» **DIRECTIONS FOR THIS TASK**:
Copy out each of the following lines word for word, with nothing changed.

» **MATERIAL PROVIDED**:
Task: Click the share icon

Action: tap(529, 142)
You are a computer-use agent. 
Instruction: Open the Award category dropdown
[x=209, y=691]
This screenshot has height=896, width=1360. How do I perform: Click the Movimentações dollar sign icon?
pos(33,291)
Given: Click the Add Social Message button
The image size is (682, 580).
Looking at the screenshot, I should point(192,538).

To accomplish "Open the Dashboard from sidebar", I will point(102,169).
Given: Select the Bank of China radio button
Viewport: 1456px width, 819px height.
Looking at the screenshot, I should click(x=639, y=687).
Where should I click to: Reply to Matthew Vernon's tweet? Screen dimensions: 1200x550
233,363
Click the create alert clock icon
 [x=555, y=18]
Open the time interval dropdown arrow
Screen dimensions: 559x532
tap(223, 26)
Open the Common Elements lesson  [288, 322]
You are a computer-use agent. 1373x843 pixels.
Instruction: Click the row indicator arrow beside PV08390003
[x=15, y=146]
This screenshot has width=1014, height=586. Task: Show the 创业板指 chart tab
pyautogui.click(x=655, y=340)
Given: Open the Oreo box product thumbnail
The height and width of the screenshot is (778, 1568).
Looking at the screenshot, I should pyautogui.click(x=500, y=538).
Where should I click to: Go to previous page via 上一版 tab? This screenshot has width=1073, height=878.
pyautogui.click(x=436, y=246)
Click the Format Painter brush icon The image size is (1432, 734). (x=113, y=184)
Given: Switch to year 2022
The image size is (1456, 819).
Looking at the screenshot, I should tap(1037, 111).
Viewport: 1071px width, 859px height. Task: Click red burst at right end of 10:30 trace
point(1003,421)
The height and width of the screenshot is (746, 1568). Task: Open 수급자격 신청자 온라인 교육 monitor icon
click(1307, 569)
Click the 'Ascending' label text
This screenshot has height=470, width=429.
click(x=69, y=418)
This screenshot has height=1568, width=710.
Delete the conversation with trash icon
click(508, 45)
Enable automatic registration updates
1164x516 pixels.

» **EXPECTED OUTPUT**:
Task: Click the share icon

Action: tap(529, 142)
You are a computer-use agent. 
Instruction: Open the Award category dropdown
[x=209, y=691]
This screenshot has height=896, width=1360. How do I perform: Click the Movimentações dollar sign icon?
pos(33,291)
Given: Click the Add Social Message button
The image size is (682, 580).
Looking at the screenshot, I should point(192,538).

To accomplish "Open the Dashboard from sidebar", I will point(102,169).
Given: Select the Bank of China radio button
Viewport: 1456px width, 819px height.
Looking at the screenshot, I should click(x=639, y=687).
Where should I click to: Reply to Matthew Vernon's tweet? Screen dimensions: 1200x550
233,363
Click the create alert clock icon
 [x=555, y=18]
Open the time interval dropdown arrow
Screen dimensions: 559x532
tap(223, 26)
Open the Common Elements lesson  [288, 322]
You are a computer-use agent. 1373x843 pixels.
Instruction: Click the row indicator arrow beside PV08390003
[x=15, y=146]
This screenshot has width=1014, height=586. Task: Show the 创业板指 chart tab
pyautogui.click(x=655, y=340)
Given: Open the Oreo box product thumbnail
The height and width of the screenshot is (778, 1568).
Looking at the screenshot, I should pyautogui.click(x=500, y=538).
Where should I click to: Go to previous page via 上一版 tab? This screenshot has width=1073, height=878.
pyautogui.click(x=436, y=246)
Click the Format Painter brush icon The image size is (1432, 734). (x=113, y=184)
Given: Switch to year 2022
The image size is (1456, 819).
Looking at the screenshot, I should tap(1037, 111).
Viewport: 1071px width, 859px height. Task: Click red burst at right end of 10:30 trace
point(1003,421)
The height and width of the screenshot is (746, 1568). Task: Open 수급자격 신청자 온라인 교육 monitor icon
click(1307, 569)
Click the 'Ascending' label text
This screenshot has height=470, width=429.
click(x=69, y=418)
This screenshot has height=1568, width=710.
Delete the conversation with trash icon
click(508, 45)
Enable automatic registration updates
1164x516 pixels.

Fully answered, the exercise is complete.